There is another level of regulation at the synapse, but that is another story, which will be told in a later lecture in this series. (see Drugs and the Brain).
G .G. Lunt
The questions were mostly about the transmission of messages and the synapse. During brain formation, the synapses are formed at random; those that are used live, those not used die. This may be an explanation of addiction. Synapses are not regularly spaced, they tend to cluster on the input fibres and there is no evidence that a signal has an `address code'. Synapse action is not necessarily quick, it can take hours, as is demonstrated by experimentally wearing `upside down' glasses, when the brain takes 24 hours to adjust.
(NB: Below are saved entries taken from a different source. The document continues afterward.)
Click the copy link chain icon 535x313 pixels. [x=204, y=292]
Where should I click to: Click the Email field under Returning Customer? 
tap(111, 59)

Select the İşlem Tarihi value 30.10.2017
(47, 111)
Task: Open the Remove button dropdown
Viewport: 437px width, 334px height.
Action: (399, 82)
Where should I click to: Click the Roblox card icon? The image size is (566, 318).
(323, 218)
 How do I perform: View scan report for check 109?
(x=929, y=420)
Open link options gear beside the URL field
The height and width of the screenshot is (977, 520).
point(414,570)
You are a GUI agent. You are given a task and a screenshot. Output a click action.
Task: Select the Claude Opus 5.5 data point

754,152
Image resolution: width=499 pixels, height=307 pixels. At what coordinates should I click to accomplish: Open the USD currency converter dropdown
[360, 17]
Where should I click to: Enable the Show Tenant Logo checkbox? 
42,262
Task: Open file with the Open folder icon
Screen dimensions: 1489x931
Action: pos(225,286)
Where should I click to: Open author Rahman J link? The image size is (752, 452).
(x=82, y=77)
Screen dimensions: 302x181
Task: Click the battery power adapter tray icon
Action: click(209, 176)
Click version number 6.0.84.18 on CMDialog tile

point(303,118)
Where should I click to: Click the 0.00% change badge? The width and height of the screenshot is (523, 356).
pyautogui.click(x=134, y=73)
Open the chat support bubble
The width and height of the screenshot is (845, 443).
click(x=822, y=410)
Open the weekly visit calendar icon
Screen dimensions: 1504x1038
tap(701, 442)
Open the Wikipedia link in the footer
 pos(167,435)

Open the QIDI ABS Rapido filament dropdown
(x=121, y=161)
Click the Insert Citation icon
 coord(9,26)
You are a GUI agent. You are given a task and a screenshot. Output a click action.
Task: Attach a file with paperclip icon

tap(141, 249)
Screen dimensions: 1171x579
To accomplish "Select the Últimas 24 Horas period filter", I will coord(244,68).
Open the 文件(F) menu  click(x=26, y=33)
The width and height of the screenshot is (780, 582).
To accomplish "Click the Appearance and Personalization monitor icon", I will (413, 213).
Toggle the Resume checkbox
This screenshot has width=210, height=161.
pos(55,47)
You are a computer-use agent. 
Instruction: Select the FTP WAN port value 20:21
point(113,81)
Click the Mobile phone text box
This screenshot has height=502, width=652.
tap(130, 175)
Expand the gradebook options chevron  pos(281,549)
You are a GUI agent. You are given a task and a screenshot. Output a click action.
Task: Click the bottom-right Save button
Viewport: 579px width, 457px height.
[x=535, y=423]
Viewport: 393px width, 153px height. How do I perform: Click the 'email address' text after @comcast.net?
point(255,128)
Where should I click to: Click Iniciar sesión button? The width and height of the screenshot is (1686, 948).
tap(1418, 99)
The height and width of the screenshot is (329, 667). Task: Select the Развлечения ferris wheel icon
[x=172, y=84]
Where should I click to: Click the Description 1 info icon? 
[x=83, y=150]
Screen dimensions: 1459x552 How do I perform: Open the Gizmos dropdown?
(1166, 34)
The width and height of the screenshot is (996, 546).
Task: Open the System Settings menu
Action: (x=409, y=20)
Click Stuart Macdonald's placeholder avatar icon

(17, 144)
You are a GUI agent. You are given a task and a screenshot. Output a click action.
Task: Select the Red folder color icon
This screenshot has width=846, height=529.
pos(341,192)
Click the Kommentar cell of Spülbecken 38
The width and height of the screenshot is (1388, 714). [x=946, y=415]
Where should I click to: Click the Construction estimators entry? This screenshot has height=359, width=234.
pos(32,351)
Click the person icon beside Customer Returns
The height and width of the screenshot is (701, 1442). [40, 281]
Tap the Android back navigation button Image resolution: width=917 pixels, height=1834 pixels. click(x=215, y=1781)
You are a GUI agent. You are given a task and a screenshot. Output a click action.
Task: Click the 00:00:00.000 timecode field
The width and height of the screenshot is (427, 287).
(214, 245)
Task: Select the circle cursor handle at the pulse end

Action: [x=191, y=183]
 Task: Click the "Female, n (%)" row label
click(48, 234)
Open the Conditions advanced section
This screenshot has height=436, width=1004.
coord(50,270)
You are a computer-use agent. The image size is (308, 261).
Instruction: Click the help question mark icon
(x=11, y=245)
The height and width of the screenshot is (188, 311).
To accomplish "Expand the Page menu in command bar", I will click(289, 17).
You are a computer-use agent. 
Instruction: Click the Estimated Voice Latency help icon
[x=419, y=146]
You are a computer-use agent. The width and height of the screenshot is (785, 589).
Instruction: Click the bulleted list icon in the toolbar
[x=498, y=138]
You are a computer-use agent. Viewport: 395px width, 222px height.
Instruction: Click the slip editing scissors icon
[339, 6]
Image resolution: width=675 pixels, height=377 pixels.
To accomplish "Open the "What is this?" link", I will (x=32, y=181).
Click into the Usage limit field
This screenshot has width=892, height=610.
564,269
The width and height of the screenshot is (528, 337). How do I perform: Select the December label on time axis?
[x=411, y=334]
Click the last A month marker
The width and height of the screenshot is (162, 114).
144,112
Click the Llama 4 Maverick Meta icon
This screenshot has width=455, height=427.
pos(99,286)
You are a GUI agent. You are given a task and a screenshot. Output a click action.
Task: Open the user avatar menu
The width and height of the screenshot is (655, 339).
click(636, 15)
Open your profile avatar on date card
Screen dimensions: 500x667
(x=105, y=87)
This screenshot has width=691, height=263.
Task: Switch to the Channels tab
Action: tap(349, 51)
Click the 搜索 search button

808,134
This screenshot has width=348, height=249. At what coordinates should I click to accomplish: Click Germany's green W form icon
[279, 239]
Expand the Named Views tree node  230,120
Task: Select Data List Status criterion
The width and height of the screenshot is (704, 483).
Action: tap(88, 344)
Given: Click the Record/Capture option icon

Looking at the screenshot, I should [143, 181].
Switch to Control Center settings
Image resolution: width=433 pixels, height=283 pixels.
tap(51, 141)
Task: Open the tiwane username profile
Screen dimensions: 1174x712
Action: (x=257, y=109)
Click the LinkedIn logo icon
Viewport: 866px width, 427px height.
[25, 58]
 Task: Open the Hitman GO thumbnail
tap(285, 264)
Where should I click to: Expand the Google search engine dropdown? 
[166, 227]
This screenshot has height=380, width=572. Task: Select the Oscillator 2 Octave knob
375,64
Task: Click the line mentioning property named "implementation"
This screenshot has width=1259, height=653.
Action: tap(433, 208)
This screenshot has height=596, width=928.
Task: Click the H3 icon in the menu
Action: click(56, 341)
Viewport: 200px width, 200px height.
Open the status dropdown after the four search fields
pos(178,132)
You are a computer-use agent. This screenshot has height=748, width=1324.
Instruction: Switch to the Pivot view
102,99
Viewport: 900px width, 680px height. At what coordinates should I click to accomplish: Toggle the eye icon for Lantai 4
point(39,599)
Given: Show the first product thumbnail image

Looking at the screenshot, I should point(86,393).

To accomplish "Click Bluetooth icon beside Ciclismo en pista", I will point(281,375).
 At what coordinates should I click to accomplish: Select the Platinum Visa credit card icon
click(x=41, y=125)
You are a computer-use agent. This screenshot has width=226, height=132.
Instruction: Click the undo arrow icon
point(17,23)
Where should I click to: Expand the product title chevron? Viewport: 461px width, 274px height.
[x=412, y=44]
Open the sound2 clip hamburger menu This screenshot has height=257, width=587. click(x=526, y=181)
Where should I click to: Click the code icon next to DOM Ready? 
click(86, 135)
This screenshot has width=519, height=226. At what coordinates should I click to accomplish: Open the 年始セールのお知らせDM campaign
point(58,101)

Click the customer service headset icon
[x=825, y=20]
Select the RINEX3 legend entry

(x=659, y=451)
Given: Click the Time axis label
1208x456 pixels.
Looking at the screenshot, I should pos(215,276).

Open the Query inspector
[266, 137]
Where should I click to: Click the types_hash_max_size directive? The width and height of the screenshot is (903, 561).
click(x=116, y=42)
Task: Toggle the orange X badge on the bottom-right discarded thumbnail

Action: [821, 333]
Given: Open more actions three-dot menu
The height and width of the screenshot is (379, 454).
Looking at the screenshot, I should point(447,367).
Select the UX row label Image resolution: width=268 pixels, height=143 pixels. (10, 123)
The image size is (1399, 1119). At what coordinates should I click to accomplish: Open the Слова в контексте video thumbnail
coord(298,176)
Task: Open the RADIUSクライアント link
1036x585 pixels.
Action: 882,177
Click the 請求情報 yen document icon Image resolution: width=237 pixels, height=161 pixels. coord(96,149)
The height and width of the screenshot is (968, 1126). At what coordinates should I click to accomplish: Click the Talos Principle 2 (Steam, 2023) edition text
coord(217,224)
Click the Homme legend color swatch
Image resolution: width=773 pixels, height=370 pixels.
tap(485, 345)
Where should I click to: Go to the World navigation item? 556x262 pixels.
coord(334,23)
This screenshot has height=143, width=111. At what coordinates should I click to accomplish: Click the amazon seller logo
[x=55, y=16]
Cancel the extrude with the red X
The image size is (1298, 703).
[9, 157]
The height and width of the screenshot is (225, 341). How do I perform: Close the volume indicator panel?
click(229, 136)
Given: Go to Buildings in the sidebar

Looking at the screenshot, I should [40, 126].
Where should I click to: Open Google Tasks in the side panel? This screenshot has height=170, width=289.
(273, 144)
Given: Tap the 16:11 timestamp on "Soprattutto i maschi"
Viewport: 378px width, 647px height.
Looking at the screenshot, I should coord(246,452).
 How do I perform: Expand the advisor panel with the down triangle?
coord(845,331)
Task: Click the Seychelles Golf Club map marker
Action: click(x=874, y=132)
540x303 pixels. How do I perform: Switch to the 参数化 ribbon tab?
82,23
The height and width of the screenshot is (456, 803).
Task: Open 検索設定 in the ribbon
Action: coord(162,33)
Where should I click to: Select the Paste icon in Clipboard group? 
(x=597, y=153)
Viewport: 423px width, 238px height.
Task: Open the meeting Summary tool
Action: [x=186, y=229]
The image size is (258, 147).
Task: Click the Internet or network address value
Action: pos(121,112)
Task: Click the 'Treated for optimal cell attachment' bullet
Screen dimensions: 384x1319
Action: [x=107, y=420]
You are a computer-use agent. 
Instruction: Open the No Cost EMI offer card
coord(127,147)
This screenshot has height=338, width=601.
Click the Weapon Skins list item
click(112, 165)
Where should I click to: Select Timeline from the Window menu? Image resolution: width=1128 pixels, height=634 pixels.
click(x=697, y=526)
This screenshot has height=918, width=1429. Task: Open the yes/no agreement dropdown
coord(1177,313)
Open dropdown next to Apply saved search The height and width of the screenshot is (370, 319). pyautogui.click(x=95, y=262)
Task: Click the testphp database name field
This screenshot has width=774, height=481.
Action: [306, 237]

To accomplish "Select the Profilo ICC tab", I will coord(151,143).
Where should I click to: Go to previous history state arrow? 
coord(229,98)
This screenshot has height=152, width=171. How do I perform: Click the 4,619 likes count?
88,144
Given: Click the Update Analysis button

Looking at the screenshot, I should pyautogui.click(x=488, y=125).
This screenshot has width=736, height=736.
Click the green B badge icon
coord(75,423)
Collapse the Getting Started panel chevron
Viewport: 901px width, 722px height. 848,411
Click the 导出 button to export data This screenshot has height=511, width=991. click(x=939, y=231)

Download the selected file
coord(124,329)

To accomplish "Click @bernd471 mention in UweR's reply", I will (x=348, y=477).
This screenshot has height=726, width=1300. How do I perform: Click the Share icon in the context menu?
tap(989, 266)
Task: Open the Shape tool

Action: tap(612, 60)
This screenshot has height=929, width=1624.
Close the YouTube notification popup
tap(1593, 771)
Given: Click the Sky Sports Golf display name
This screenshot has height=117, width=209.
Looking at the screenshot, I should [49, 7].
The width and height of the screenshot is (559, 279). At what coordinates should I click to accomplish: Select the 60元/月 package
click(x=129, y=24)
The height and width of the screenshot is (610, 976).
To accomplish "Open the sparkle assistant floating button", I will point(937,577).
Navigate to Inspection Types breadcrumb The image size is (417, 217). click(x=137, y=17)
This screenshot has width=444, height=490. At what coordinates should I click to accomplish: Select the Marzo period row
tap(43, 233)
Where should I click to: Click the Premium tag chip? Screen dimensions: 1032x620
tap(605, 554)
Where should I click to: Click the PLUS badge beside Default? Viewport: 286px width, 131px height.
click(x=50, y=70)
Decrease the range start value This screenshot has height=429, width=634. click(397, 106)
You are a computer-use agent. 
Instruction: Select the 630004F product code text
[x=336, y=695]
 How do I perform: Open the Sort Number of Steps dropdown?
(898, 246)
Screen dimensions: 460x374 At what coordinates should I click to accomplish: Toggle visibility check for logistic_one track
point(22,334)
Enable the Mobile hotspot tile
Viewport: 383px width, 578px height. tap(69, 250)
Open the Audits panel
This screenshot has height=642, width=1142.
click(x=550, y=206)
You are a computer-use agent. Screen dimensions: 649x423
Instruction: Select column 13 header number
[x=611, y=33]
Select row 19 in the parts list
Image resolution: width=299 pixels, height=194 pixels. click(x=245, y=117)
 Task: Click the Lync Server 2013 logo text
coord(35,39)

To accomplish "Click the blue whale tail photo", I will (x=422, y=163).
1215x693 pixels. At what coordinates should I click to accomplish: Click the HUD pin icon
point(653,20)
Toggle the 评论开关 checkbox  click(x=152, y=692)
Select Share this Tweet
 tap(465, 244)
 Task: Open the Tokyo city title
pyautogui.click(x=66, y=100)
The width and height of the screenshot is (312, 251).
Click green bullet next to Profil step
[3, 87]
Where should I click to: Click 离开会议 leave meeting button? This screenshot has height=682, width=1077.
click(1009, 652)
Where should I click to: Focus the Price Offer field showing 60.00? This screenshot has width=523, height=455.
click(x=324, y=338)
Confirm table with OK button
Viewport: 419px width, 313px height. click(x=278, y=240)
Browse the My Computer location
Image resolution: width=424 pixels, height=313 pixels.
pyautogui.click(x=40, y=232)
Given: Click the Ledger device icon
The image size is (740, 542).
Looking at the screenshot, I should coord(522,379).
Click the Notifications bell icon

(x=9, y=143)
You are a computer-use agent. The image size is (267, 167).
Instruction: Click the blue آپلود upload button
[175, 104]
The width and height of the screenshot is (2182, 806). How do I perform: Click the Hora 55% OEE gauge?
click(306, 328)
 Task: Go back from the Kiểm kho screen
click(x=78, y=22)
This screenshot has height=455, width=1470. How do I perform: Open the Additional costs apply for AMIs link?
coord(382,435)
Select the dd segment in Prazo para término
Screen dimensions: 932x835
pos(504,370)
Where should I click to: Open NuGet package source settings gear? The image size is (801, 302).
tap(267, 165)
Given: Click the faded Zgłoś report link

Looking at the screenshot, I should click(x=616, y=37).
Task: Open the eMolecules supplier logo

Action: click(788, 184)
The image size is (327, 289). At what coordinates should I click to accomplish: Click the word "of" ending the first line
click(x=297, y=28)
A `gifted' child may have more neurones; the number is not the same for every person. The connections are genetically programmed, e.g. motor neurones to muscles, but then there is randomness and redundancy. The pattern of use is important.
Axons can divide and go to more than one receptor neurone, so one neurone can send a message to many others, but a retinal receptor, for example, will only connect to the visual area of the brain.
Blood replaces the ions in and around the neurones, which also need glucose and oxygen to survive.
A vote of thanks was proposed by Roger Cloet and passed with acclamation.